==== Dataset records

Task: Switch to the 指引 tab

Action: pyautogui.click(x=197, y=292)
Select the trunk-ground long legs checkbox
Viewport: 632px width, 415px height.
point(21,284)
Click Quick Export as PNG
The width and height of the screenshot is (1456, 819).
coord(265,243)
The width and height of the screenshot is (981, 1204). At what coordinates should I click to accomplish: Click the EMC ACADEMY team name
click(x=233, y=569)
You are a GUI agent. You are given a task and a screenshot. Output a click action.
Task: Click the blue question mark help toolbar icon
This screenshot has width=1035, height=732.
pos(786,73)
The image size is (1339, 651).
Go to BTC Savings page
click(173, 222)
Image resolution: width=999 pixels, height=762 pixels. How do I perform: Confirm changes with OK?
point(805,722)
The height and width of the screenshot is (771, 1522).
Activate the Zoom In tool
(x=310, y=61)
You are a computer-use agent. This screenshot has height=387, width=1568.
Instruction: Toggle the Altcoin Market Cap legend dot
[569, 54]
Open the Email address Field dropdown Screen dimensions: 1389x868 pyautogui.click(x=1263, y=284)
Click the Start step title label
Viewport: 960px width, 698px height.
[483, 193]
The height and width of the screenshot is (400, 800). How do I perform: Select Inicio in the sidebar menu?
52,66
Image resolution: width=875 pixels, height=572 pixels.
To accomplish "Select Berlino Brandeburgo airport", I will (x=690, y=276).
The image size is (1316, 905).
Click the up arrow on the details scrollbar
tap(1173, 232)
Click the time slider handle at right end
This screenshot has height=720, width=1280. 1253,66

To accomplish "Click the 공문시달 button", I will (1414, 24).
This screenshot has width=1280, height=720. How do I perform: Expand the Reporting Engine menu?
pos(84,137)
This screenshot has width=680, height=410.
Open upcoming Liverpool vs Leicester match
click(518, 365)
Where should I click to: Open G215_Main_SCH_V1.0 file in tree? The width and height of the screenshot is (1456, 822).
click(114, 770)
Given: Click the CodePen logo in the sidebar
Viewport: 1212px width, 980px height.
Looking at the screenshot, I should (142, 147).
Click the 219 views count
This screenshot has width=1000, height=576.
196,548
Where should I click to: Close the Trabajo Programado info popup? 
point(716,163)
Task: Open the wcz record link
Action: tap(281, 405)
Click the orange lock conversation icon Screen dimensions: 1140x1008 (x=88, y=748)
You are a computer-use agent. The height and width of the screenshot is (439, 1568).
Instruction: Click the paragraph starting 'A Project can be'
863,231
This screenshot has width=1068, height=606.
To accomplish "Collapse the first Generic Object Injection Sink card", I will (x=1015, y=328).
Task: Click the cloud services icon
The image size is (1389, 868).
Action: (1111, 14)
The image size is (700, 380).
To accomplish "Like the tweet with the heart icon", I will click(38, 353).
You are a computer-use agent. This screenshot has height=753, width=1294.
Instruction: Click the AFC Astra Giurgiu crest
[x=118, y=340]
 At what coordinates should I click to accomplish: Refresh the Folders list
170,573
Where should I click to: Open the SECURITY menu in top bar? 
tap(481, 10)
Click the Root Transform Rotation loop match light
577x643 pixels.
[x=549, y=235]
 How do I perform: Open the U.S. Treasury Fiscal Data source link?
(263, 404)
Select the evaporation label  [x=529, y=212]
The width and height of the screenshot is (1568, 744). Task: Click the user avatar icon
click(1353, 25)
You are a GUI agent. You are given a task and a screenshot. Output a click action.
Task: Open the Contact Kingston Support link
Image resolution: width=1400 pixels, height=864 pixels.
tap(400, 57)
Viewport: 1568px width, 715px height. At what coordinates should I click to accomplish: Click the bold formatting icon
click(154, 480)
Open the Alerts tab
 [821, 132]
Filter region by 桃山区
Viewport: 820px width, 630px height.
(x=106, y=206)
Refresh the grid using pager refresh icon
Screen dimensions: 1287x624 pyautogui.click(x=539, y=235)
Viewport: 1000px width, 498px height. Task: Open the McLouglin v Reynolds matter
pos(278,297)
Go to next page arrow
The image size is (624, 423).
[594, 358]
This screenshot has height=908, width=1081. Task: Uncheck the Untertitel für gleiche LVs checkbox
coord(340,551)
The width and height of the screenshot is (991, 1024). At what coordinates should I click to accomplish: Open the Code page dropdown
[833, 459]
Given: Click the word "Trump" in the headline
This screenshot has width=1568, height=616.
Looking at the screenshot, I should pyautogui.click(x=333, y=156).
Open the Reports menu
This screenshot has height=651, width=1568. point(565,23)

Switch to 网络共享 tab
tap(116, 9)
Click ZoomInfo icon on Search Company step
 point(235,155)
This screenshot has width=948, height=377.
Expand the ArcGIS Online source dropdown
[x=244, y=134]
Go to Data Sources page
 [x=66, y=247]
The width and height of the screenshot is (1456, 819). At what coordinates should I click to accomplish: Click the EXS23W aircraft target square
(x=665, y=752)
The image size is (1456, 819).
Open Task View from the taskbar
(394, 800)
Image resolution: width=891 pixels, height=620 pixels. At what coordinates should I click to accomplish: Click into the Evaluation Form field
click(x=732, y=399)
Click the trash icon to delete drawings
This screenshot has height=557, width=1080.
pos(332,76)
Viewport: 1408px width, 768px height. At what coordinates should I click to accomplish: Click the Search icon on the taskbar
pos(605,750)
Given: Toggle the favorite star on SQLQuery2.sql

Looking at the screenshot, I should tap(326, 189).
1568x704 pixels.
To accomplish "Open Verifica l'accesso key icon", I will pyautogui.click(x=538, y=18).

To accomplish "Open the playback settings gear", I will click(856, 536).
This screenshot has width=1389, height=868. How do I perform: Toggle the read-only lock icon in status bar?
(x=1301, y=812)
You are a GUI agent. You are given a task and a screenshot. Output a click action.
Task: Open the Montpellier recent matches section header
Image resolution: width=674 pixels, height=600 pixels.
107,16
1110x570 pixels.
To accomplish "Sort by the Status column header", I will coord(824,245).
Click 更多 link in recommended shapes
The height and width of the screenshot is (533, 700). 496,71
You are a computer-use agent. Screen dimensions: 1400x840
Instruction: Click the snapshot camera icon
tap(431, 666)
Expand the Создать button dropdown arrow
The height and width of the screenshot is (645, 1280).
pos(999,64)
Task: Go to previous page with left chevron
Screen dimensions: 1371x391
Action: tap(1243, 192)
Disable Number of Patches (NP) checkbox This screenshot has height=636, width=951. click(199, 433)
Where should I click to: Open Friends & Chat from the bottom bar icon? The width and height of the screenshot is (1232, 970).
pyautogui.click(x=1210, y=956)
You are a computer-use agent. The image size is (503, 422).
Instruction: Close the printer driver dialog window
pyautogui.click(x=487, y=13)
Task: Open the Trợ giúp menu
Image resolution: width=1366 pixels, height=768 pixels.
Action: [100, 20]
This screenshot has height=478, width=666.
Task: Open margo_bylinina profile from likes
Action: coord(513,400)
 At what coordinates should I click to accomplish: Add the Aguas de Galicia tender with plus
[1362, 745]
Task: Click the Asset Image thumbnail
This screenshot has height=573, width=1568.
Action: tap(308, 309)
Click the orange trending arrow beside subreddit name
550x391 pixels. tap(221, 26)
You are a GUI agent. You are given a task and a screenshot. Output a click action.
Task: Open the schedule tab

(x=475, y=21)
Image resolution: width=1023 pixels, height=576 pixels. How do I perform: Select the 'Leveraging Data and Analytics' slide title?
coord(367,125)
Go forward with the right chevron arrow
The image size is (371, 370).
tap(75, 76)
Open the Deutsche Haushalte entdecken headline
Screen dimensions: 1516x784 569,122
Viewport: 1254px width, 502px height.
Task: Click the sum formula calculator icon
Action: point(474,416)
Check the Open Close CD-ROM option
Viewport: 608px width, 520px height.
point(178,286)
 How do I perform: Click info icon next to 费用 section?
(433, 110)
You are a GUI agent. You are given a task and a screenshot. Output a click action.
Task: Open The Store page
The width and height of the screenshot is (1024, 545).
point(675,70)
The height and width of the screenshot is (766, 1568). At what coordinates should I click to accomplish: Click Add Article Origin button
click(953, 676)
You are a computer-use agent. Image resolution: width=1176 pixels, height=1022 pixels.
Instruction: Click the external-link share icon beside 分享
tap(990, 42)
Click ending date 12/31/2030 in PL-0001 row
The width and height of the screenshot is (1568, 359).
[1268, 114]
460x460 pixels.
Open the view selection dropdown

========

• **What you are asked to do**
Duplicate the rows above, starting at the line containing "1110x570 pixels." and ending at the line containing "pos(999,64)", with both of those lines included.

• **Solution for this task**
1110x570 pixels.
To accomplish "Sort by the Status column header", I will coord(824,245).
Click 更多 link in recommended shapes
The height and width of the screenshot is (533, 700). 496,71
You are a computer-use agent. Screen dimensions: 1400x840
Instruction: Click the snapshot camera icon
tap(431, 666)
Expand the Создать button dropdown arrow
The height and width of the screenshot is (645, 1280).
pos(999,64)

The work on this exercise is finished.